Attorney discipline

How to Check Attorney Discipline Records

How to read New York's public attorney discipline records, what disbarment, suspension, and resignation-for-discipline actually mean, and how to check an attorney's standing before you hire.

2,178
disbarred
21,141
suspended
718
resigned for discipline

Before hiring an attorney, checking their discipline record is one of the most important steps you can take. State bar discipline records are public information, and every state maintains a searchable database of attorney disciplinary actions.

Why Check Discipline Records?

Attorney discipline records reveal whether a lawyer has been sanctioned for ethical violations, mishandling client funds, incompetent representation, or other professional misconduct. Common disciplinary actions include:

  • Disbarment - The most severe sanction. The attorney's license to practice has been revoked.
  • Suspension - The attorney is temporarily prohibited from practicing law.
  • Public censure - A formal reprimand that becomes part of the public record.
  • Resignation for discipline - The attorney resigned while under investigation.

How to Check: Step by Step

1. Use PlainAttorney

Search our database by name or bar number. Our database currently covers New York with 429,620 attorney records. Each profile shows the attorney's current bar status, including any discipline actions.

2. Check the State Bar Website

Every state bar association maintains a public directory. For New York:

  • Visit the New York State Unified Court System attorney search
  • The NY Office of Court Administration maintains registration records
  • Search by name, registration number, or judicial department

3. Check Multiple Sources

If an attorney practices in multiple states, check each state's bar. An attorney could have a clean record in one state but disciplinary actions in another.

What the Status Codes Mean

In the New York bar system, you'll encounter several status codes. Here's what each means, grouped by how much weight to give it:

Currently registered
In good standing and authorized to practice.
Due to reregister
Registration is pending renewal, not necessarily a problem.
Delinquent
Has not completed required registration obligations.
Suspended, delinquent
Suspended for failing to comply with registration requirements.
Disbarred
License revoked due to serious misconduct.
Resigned, disciplinary reason
Voluntarily surrendered the license while facing discipline.
Deceased
The attorney is no longer living.

Red Flags to Watch For

Multiple suspensions or sanctions
Recent discipline within the last 2-3 years
Discipline involving client funds or trust accounts
Failure to communicate with clients (a leading cause of complaints)
Practicing while suspended

Beyond Discipline Records

A clean discipline record is necessary but not sufficient.
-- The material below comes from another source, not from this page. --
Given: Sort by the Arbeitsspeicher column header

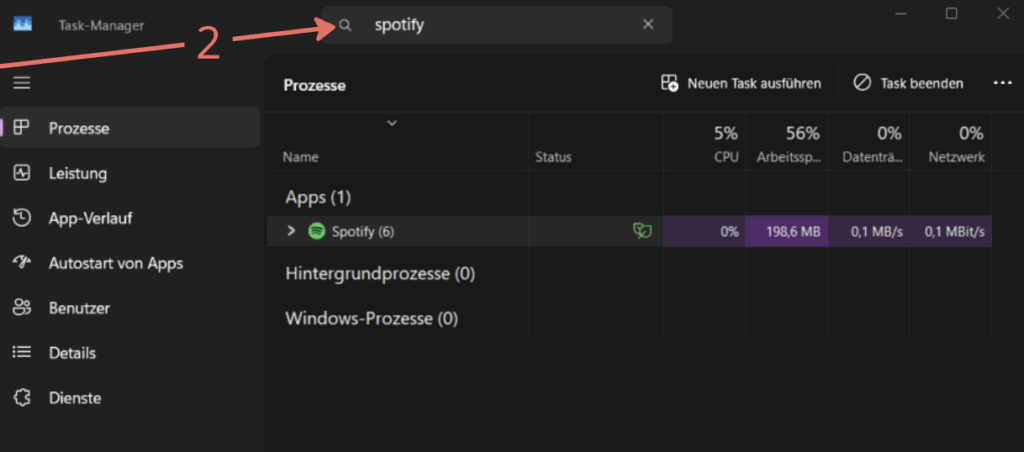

Also consider:

  • Years of experience in your specific legal area
  • Client reviews and references
  • Bar association involvement and continuing education
  • Communication style and responsiveness

Understanding the Data

The information presented throughout this guide is informed by publicly available state bar registration published by New York Office of Court Administration. Our database aggregates and standardizes these records to make them more accessible and easier to interpret for general audiences. When we reference specific statistics or trends, they are drawn directly from these authoritative sources unless explicitly noted otherwise. See our methodology for full sourcing, the data vintage in effect, and how each figure is derived.
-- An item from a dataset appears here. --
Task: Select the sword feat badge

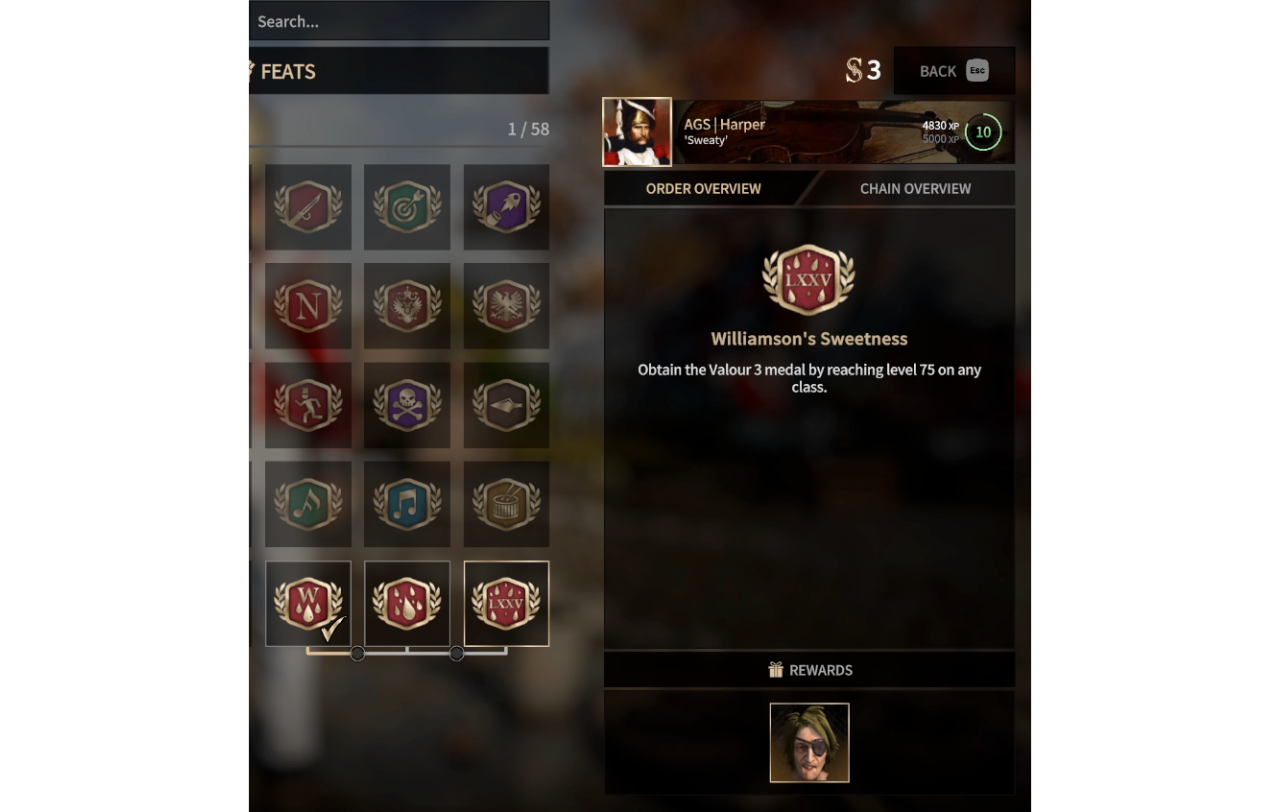Action: [x=308, y=207]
Disclaimer: This guide is for informational purposes only and does not constitute legal advice. PlainAttorney does not endorse, recommend, or rate any attorney. Always verify information directly with the relevant state bar association.

The short answer

New York's OCA registry publicly flags every disbarment, suspension, and resignation-for-discipline, so an attorney's standing, and the exact status code behind it, is verifiable for free before you hire.

By the numbers

What the public bar records show

429,620
NY attorney registrations
66%
Currently active
23,319
With a public discipline flag

Law schools with the most New York bar alumni

Registered NY attorneys by the law school they attended, the eight largest alumni networks

NY attorneys
Source NY Office of Court Administration, Attorney Registration As of May 2026
A discipline flag in the public record is the one warning sign an attorney cannot edit out of their own marketing.
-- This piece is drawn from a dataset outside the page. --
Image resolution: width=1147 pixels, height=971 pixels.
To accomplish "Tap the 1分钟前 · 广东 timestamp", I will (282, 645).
Frequently asked questions

Where does this data come from?

Every figure in this guide traces to the New York Office of Court Administration attorney registration database, published as open data via data.ny.gov. It is public government data, no proprietary aggregators, ratings, or rankings.

How current are these records?

PlainAttorney reflects the latest published NY OCA registration cycle (vintaged May 2026 on this build). Bar status and admission records change as attorneys re-register, retire, or face discipline, so always confirm a specific attorney’s current standing directly with the state bar.

Can I rely on this to choose or vet an attorney?

Use it as a starting point, not a verdict. Public registration confirms that an attorney met the bar’s requirements as of the last cycle; it does not measure competence, fit, or freedom from complaints. Verify standing and discipline history through the official NY Courts attorney search before making any decision.